How can we move forward?
It is unclear how much of the remaining 303 gallons will need to be drained for engineers to stabilize the pond. However, some scientists and environmental activists believe all the wastewater may have to go, draining an amount of wastewater equivalent to a year’s worth of nutrient pollution.This could be disastrous to marine life and fuel an explosive growth of algae blooms, something Florida is becoming more familiar with over the years. Still, the extent of the damage is still unclear as officials are still testing the water and have not released new information.
However, amid dangerous environmental threats such as the one in Manatee County legislators have proposed two bills that would threaten moving toward an energy conscious future.
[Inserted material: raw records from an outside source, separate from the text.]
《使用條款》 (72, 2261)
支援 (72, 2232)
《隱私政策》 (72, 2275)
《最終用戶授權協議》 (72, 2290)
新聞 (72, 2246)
SB 856/HB 839 seeks to limit the ability to expand into clean energy by prohibiting the replacement of gas stations with greener energy options. This means not only preventing building codes from being updated to build electric charging stations for cars, but also hindering a city’s ability to phase out fossil fuels.
Another bill — SB-1128/HB-919 — would prohibit cities from committing to 100% clean energy and forbid all current commitments cities have made towards renewable energy. Clearly, this bill would strip local officials' ability to decide what is best for their cities for conserving energy.
About 10 cities have already made a commitment to achieving 100% clean energy, including Tallahassee, Gainesville, Orlando, Satellite Beach, Dunedin, Largo, Safety Harbor, St. Petersburg, Sarasota and South Miami.
Both pieces of legislation have the potential to greatly impact Gainesville and the greater Alachua County area, as the city has been actively involved in environmental issues over the past few years. In 2018, the City Commission approved two resolutions to reduce the city’s dependency on fossil fuels. The first was to move towards 100% renewable energy by 2045 and the second was a ban on single-use plastic-bags and styrofoam containers.
In 2012, Gainesville was ranked as one of the top 25 green cities in the United States by The Daily Beast. It also ranks as number 37 of the top bike-friendly cities.
It is clear the city of Gainesville is working hard towards a 100% clean energy future, but if Tallassee legislators get their way, that future will turn into a distant dream. Why appoint city officials if they cannot decide on what their city’s citizens need?
The solution should not be enacting legislation to prevent cities from committing to clean energy but comprehensive bills that would protect and preserve our environment. By not pursuing positive environmental legislation, we risk the chance of more environmental catastrophes like the Piney Point Reservoir leak happening again.
Sarah Hoffman is a junior at UF majoring in political science.